Perintah Tugas
Menurut teks tentang penyalahgunaan narkoba, mengapa pada tahun 2009 kasus penyalahgunaan narkoba belum menunjukkan penurunan yang signifikan?

Teks Bacaan
Sudahkah generasi penerus bangsa ini bebas dari penyalahgunaan narkoba? Pertanyaan ini menjadi penting dikemukakan mengingat peredaran narkoba secara bebas memburu para generasi bangsa agar mereka tak lagi memiliki masa depan cerah di masa-masa mendatang. Penyalahgunaan narkoba di kalangan muda diakibatkan peredaran barang haram tersebut selalu dialamatkan kepada mereka melalui transaksi tertutup. Pertanyaan selanjutnya, mengapa selalu kalangan muda yang dijadikan sasaran pengedar?
Melihat hasil riset Badan Narkotika Nasional dan Universitas di Indonesia tahun 2008, kasus pemakaian narkoba sungguh memprihatinkan. Pemakaian narkoba di kalangan pelajar dan mahasiswa di tahun 2008 mencapai 1.073.642 orang. Dari total 3.000.200 orang pelajar dan mahasiswa penyalahgunaan narkoba di kalangan mereka di seluruh Indonesia mencapai 30 persen. Di tahun yang sama, tercatat sebanyak 29.359 kasus penyalahgunaan narkoba dan jika diakumulasi sepanjang tahun 2004-2008 pertumbuhan kasus narkoba naik menjadi 40,05 persen per tahun. Pada tahun 2009 pun, kasus penyalahgunaan narkoba belum menunjukan angka penurunan yang signifikan karena secara geografis Indonesia merupakan wilayah strategis jalur peredaran narkoba trans-nasional.
Terlepas dari data itu, pengedar narkoba memang tak tebang pilih dalam melakukan aksinya. Namun, sang pengedar memang cukup cerdas memilih kalangan mana yang bisa membuat penjualan barang haram jadah narkoba dapat dengan mudah tersebar sekaligus terpasarkan. Kaum muda dijadikan sasaran empuk. Di mana kondisi psikologis anak muda memang masih labil. Motifnya ada dua. Pertama, agar barang narkoba terjual dan harganya cukup menjanjikan meski berisiko. Kedua, ingin menghancurkan masa depan anak muda yang notabene adalah generasi penerus estafet pembangunan bangsa. Awalnya memang diberikan secara cuma-cuma, tapi sang pengedar sadar bahwa salah satu efek samping setelah mengkonsumsi narkoba ialah ketagihan. Pilihannya ada dua, memenuhi rasa ketagihan tak peduli dengan cara apapun, dan jika tak mampu terpenuhi rasa ketagihan itu maka pilihan kedua ialah merusak diri sang pengguna, bahkan tak sedikit yang harus merenggang nyawa.

Cuplikan Data
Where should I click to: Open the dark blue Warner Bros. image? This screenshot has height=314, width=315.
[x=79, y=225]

--

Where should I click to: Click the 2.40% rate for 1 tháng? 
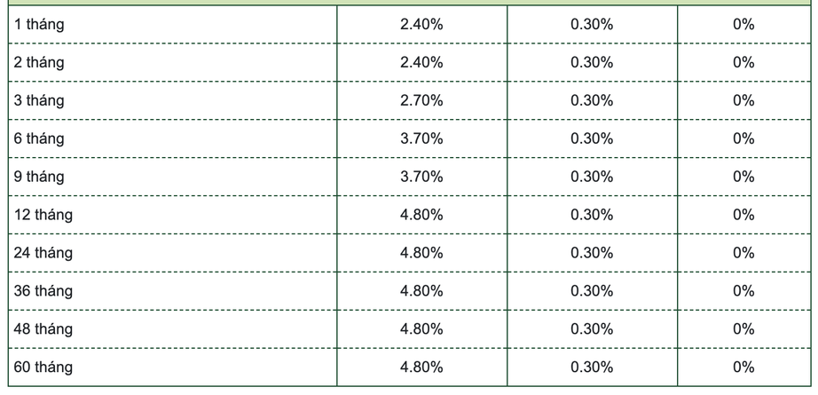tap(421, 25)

Latihan Terjawab
Karena secara geografis Indonesia merupakan wilayah strategis jalur peredaran narkoba trans-nasional.